(What you should do):
Copy every line of the entries that includes the word "stock".

[Collected data entries]
__________
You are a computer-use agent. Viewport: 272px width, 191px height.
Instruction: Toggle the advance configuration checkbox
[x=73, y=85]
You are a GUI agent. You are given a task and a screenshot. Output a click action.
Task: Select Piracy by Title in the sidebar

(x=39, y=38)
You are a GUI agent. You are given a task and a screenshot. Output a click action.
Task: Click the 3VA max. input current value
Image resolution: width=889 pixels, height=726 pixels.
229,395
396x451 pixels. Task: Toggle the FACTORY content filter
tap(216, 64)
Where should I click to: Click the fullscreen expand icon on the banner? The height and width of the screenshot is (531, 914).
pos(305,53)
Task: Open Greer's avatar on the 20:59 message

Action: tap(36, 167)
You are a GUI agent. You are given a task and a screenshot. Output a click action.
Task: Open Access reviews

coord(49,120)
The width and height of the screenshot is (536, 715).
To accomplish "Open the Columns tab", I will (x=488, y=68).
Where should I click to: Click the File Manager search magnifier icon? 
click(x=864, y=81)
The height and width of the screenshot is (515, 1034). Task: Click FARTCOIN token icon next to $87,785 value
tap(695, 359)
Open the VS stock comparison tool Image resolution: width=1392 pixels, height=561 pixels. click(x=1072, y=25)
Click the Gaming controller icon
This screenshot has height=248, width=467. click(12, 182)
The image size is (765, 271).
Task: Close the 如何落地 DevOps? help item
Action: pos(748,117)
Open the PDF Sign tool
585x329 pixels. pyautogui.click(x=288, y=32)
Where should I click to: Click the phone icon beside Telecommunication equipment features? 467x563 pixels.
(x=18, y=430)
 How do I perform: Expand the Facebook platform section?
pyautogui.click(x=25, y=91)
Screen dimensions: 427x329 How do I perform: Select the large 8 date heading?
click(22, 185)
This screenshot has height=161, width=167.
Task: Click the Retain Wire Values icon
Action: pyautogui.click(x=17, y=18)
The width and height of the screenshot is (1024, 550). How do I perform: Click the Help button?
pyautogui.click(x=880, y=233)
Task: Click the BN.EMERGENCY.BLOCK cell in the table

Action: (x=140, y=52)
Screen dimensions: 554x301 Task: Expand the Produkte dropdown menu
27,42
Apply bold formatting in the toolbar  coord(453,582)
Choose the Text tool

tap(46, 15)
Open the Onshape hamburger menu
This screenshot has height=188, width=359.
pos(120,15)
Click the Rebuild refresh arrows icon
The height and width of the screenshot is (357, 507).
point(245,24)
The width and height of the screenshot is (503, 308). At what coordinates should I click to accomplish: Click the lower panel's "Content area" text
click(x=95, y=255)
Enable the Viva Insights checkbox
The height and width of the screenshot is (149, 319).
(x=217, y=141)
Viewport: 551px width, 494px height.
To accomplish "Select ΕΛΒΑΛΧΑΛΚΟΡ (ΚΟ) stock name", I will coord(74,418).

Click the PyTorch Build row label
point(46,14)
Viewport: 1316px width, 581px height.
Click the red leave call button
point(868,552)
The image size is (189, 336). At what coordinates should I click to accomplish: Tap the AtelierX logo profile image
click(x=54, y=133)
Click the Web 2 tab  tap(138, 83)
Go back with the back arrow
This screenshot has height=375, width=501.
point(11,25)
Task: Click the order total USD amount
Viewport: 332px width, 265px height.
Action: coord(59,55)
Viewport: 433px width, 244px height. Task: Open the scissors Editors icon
__________
(Result of this exercise):
Open the VS stock comparison tool Image resolution: width=1392 pixels, height=561 pixels. click(x=1072, y=25)
To accomplish "Select ΕΛΒΑΛΧΑΛΚΟΡ (ΚΟ) stock name", I will coord(74,418).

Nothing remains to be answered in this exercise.